Você sabia que o tipo mais comum de pensão alimentícia é o determinado de pai para filho (a) menor?

Contudo, outros tipos de pensão alimentícia podem ser determinados através de ações judiciais. Segue abaixo a descrição de algumas delas:

a) Pensão alimentícia entre cônjuges: quando não há condições de manutenção de um dos cônjuges, após o divórcio, pode ser solicitada a pensão alimentícia, desde que se possa comprovar condições da parte adversa para tal ônus;

b) De parentes que não sejam pais: na ausência dos pais, a obrigação de pagar alimentos pode ser estendida a outro parente mais próximo, como avós, tios ou irmãos;

c) Alimentos gravídicos: pagamento efetuado pelo genitor à grávida durante a gestação;

d) Pagos pela genitora: em caso de guarda determinada ao genitor e boa condição financeira da mãe, o juiz poderá determinar que esta efetue o pagamento de pensão alimentícia;

e) De filhos para os pais: em caso de ausência de condições de manutenção dos pais, é possível determinação de pagamento de pensão alimentícia de filho ao genitor (a);

A pensão alimentícia pode deixar de ser paga caso a pessoa beneficiada alcance a maioridade ou independência financeira.

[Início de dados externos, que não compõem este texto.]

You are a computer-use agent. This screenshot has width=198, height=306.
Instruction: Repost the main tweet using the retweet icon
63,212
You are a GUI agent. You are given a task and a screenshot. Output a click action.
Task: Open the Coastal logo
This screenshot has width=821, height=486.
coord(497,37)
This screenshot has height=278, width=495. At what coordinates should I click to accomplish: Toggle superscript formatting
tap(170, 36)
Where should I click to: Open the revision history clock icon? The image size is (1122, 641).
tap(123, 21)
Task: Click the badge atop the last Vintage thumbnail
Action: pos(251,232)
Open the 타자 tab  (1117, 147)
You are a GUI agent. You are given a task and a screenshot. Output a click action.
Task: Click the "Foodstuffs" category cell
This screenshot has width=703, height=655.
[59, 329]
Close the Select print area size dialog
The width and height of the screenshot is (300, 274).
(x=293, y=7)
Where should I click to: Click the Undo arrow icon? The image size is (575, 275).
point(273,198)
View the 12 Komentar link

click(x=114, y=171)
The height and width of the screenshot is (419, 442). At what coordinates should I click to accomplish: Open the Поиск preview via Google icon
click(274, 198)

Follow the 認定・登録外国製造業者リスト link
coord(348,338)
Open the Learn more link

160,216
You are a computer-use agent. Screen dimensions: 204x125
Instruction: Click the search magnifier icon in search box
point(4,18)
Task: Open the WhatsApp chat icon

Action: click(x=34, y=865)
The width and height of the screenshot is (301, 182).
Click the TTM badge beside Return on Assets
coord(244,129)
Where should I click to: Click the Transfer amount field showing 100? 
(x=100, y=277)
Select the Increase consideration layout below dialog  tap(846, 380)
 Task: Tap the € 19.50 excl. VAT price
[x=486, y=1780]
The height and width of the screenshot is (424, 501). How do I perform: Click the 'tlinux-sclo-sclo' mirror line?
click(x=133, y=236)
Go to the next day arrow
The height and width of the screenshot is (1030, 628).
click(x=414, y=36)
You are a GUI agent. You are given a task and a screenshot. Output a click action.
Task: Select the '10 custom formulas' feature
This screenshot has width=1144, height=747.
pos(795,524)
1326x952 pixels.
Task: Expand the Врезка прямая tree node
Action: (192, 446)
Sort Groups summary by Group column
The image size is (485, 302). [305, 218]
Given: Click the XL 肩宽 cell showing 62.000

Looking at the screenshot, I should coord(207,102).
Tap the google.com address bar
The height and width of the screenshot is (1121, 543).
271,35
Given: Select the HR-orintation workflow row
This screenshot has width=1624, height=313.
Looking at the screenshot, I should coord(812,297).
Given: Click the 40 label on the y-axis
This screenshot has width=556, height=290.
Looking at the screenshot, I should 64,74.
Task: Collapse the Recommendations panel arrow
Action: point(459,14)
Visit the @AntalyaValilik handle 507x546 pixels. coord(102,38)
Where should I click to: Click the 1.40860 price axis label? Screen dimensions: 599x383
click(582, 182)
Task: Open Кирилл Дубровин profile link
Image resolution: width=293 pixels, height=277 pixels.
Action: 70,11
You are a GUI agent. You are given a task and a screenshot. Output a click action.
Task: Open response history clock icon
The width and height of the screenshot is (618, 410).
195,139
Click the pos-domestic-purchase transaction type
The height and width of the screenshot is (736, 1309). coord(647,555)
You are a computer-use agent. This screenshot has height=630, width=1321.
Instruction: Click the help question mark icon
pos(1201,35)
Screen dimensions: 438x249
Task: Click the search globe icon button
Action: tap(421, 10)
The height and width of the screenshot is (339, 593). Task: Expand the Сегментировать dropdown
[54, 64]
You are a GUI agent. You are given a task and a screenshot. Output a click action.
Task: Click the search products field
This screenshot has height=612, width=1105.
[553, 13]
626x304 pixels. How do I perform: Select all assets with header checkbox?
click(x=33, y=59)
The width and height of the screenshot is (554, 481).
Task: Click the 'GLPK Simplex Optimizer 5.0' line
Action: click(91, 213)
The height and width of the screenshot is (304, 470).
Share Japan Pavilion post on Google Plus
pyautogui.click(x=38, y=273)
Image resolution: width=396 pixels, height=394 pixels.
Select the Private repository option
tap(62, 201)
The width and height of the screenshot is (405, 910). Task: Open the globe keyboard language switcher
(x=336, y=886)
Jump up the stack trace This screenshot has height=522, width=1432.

No caso de pagamento entre cônjuges, o pagamento pode ser cessado quando o beneficiado contrair novo relacionamento.

Mas atenção!

Para exoneração/cessação do pagamento, é necessário, primeiramente, que o alimentante faça uma solicitação, justificando o motivo pelo qual não irá mais pagar a pensão alimentícia, ao juízo que decretou a obrigação do pagamento.